A lot of his time since the end of the war had been spent in arranging and editing the part he will play in history, and it has been rather a shock to him that his ideas and those of Graham Sutherland seem so far apart. “Filthy,” he spluttered. “I think it is malignant.” Was Winston fair to the artist? Sutherland’s intentions, at any rate, seem to have been unexceptionable. The trouble was not that he admired the PM too little, but rather that he worshipped him too blindly. Graham Sutherland was thinking of the Churchill who had stopped the enemy and saved England, and the manner in which, without a word of guidance, Mr. Churchill took up a pose on the dais convinced the painter that he was on the right tack. “I wanted,” he said, “to paint him with a kind of four-square look, to picture Churchill as a rock.”

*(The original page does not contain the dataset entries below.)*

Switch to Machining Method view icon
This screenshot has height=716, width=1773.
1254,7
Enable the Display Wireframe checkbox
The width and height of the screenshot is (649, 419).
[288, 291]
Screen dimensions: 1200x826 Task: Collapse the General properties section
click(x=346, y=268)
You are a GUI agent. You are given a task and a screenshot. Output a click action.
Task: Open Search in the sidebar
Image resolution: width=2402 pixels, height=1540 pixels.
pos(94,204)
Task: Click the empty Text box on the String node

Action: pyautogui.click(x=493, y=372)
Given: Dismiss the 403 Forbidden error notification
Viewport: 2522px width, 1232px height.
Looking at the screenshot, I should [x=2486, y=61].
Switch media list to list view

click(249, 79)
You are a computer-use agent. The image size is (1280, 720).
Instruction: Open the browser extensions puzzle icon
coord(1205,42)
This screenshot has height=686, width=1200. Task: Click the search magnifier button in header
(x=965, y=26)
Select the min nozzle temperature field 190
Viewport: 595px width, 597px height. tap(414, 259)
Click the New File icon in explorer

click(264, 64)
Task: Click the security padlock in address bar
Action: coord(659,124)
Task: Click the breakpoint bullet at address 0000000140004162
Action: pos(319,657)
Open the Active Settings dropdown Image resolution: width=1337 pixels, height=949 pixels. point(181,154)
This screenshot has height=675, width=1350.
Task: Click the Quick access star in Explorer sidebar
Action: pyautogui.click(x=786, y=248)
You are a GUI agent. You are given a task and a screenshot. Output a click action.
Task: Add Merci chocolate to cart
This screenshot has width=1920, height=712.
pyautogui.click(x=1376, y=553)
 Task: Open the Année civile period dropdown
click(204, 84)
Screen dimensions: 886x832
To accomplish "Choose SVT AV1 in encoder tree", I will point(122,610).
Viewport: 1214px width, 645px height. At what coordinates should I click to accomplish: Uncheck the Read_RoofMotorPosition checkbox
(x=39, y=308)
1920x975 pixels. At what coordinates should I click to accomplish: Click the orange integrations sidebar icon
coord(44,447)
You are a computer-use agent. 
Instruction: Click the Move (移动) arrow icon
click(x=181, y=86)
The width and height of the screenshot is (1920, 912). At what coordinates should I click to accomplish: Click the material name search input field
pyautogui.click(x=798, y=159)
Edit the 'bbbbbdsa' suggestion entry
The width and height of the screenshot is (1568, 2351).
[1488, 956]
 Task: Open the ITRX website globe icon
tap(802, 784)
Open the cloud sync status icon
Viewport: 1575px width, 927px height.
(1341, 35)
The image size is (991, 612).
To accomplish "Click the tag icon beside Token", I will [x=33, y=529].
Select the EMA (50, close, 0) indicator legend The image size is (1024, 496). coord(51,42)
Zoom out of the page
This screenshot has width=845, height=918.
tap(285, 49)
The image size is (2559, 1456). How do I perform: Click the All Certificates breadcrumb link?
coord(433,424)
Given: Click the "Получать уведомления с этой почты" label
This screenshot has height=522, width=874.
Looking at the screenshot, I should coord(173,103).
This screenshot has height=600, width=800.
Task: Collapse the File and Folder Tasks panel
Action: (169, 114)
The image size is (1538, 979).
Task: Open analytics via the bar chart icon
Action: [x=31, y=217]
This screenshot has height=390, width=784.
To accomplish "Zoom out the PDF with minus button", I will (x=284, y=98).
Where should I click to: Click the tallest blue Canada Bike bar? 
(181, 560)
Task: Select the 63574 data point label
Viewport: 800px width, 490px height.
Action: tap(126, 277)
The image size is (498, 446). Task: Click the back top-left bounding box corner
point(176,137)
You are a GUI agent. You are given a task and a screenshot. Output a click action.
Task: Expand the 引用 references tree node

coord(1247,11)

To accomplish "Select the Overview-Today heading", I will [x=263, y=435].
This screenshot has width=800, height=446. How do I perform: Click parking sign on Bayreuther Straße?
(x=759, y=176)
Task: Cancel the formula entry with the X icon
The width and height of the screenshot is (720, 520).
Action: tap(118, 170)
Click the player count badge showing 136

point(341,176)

One day at Chartwell—it was either the first or second sitting—Sutherland said to me: “There are so many Churchills. I have to find the real one.” When I learnt that he intended to paint a lion at bay I tried to sound a warning note. “Don’t forget,” I said, “that Winston is always acting, try to see him when he has got the greasepaint off his face.” But the artist paid no heed; he painted the PM as he pictured him in his own favourite part. And why should Winston complain, for surely it was he who created the role? All that Graham Sutherland did was to accept the legend for the truth.

Finest Hour has vowed to respect Lady Churchill’s wish and never to run an image of the Sutherland portrait—it’s easily Googled, after all.